(Click-target data)

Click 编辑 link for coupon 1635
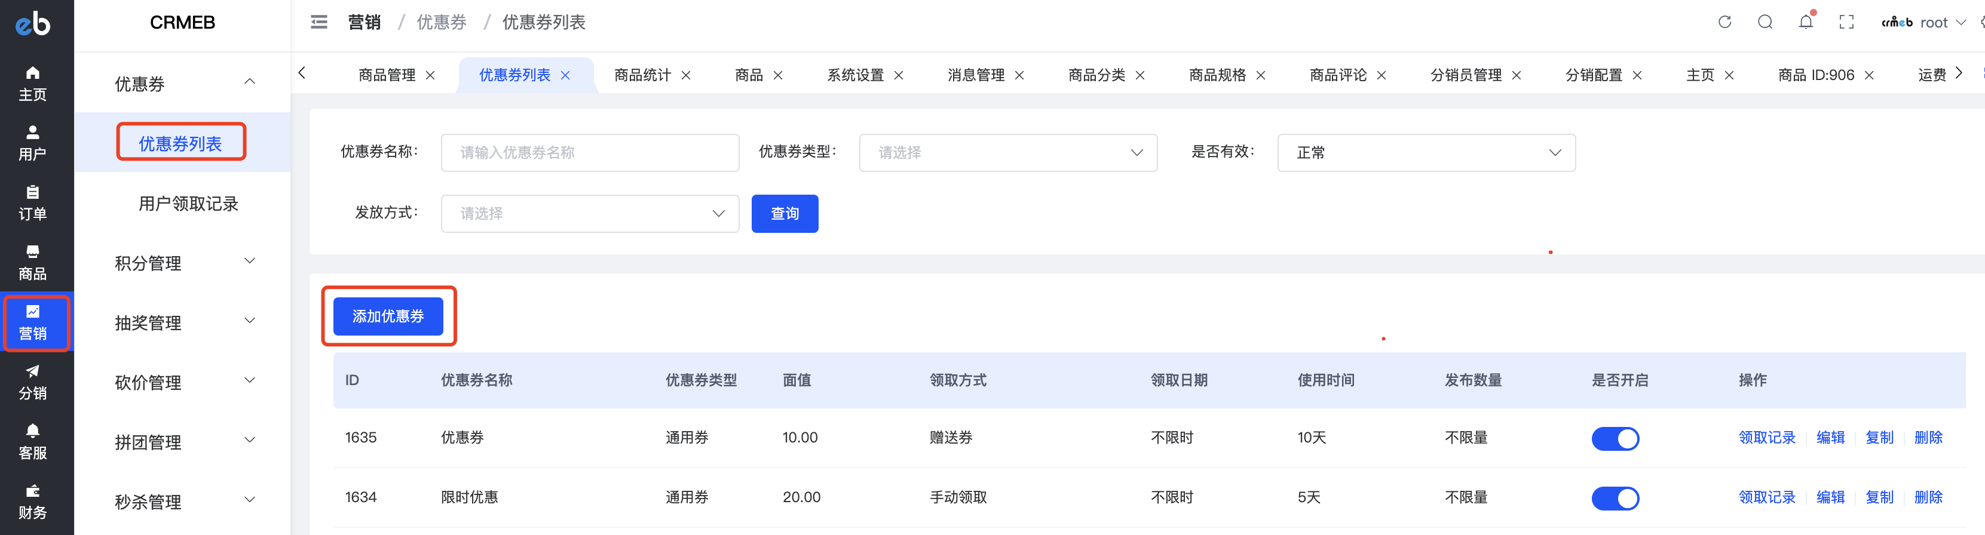point(1830,437)
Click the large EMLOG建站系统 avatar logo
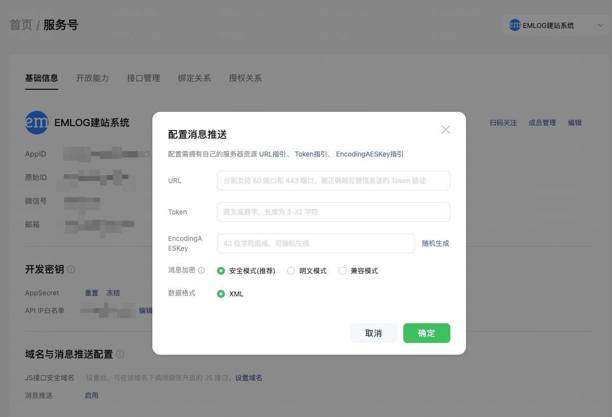Screen dimensions: 612x417 [x=37, y=123]
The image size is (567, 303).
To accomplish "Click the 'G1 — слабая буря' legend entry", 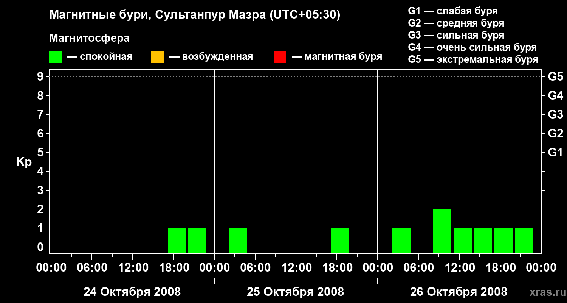I will coord(452,11).
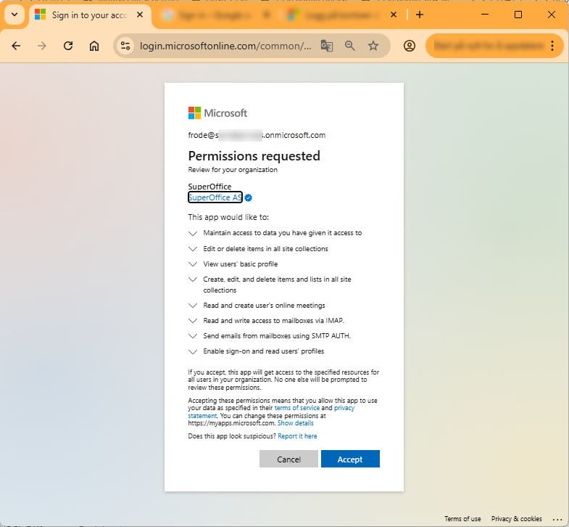This screenshot has width=569, height=527.
Task: Accept the requested permissions
Action: pos(350,459)
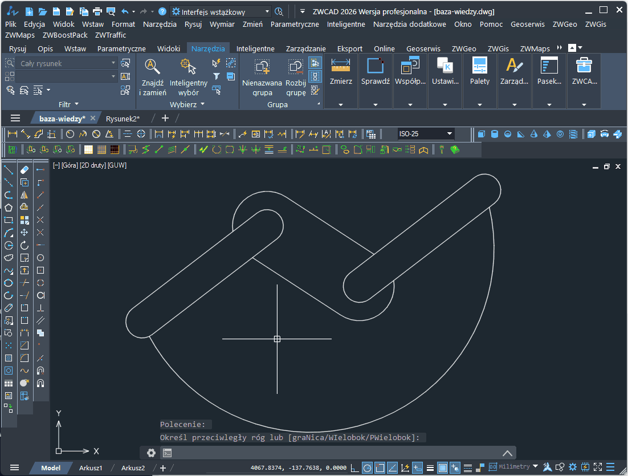The width and height of the screenshot is (628, 476).
Task: Expand the Milimetry units dropdown
Action: tap(535, 467)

WHAT IS ASKED — Could you format the records, starting at the beginning of the records and ending at the line containing "Screen dimensions: 612x417 [x=37, y=123]" (both included), as a two-column CSV with the columns instruction and answer? Use one row per record, put each value in a single quoted field with line breaks turned into spaces, and leave the pictures out.

EXERCISE ANSWER —
instruction,answer
"Click 编辑 link for coupon 1635","point(1830,437)"
"Click the large EMLOG建站系统 avatar logo","Screen dimensions: 612x417 [x=37, y=123]"